(Entries taken from a collection)
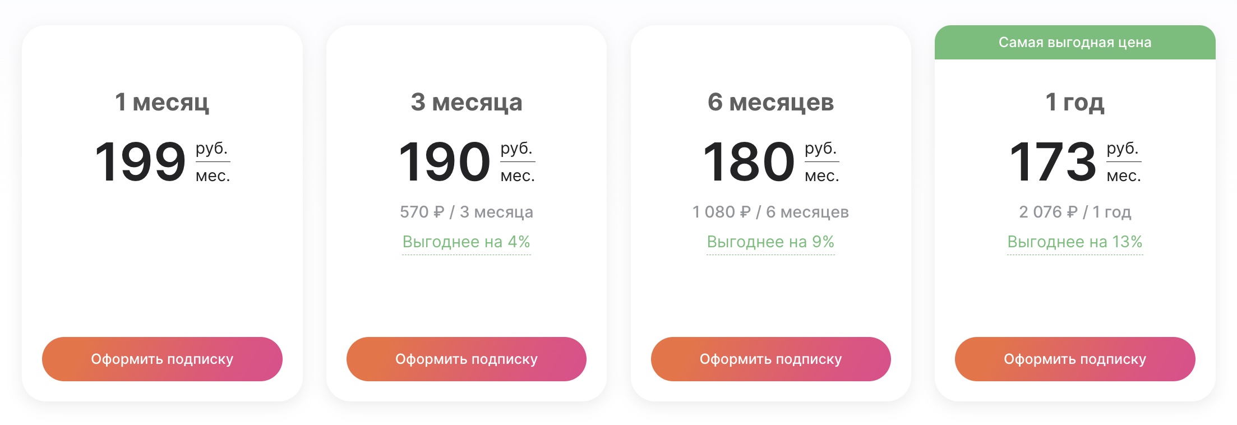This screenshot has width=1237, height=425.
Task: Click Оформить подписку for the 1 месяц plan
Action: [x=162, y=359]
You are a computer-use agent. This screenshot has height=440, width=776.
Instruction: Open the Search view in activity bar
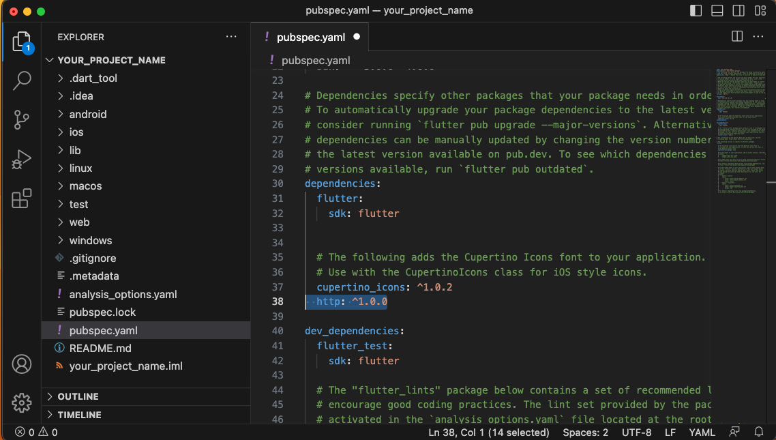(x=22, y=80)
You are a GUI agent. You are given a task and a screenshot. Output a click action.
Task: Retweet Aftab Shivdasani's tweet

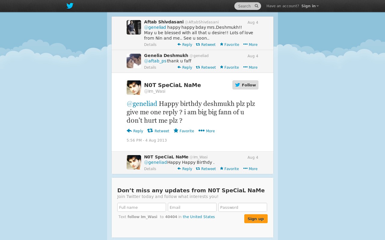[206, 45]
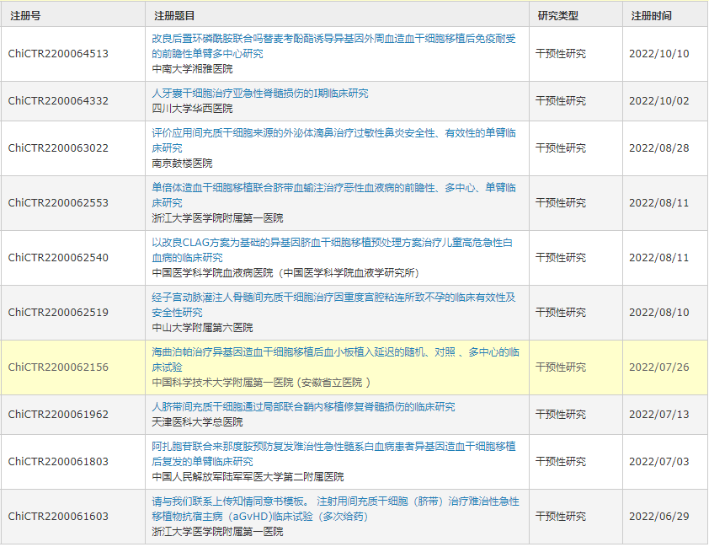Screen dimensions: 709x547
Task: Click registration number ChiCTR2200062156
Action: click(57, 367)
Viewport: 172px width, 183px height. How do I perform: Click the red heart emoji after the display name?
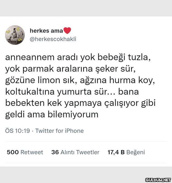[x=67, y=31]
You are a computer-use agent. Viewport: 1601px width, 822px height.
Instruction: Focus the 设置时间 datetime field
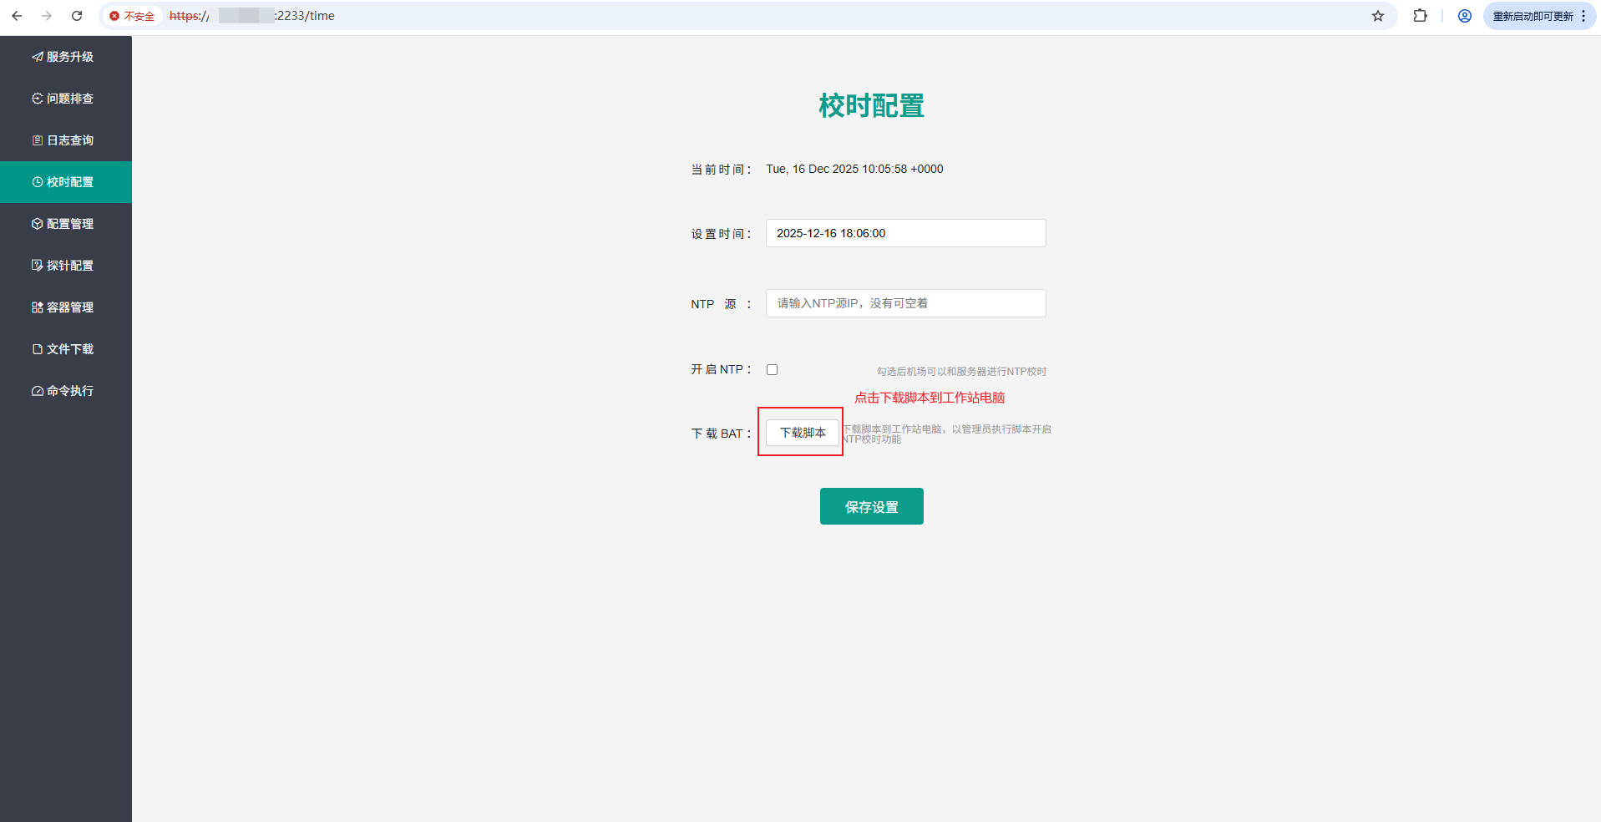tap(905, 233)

==

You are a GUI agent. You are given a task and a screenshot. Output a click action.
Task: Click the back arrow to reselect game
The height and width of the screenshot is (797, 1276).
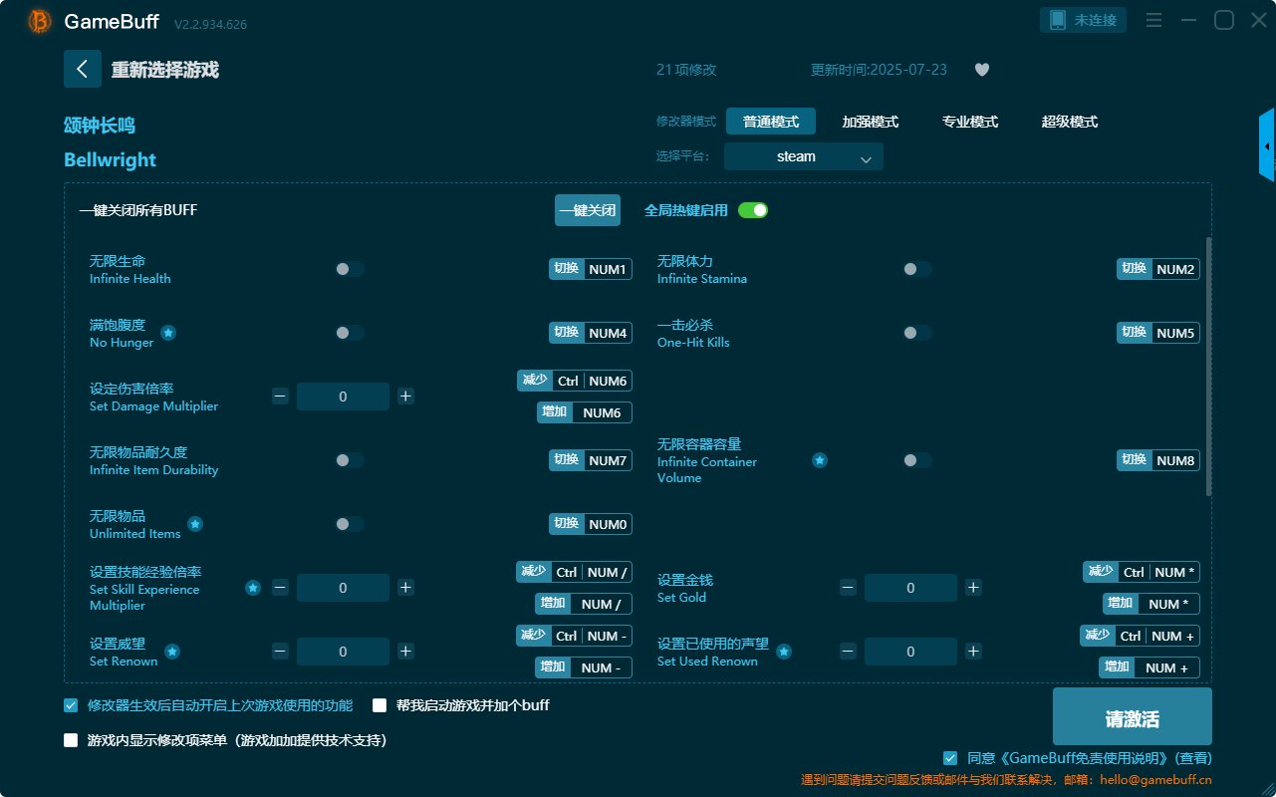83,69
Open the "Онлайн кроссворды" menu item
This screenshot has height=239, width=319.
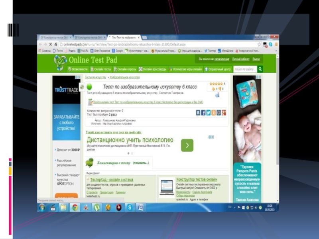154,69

(Your instructions): Would you show every line in the data above that contains the string "computer"?

(Output of the task):
You are a computer-use agent. This screenshot has height=440, width=776.
You are a computer-use agent. Viewport: 1601px width, 822px height.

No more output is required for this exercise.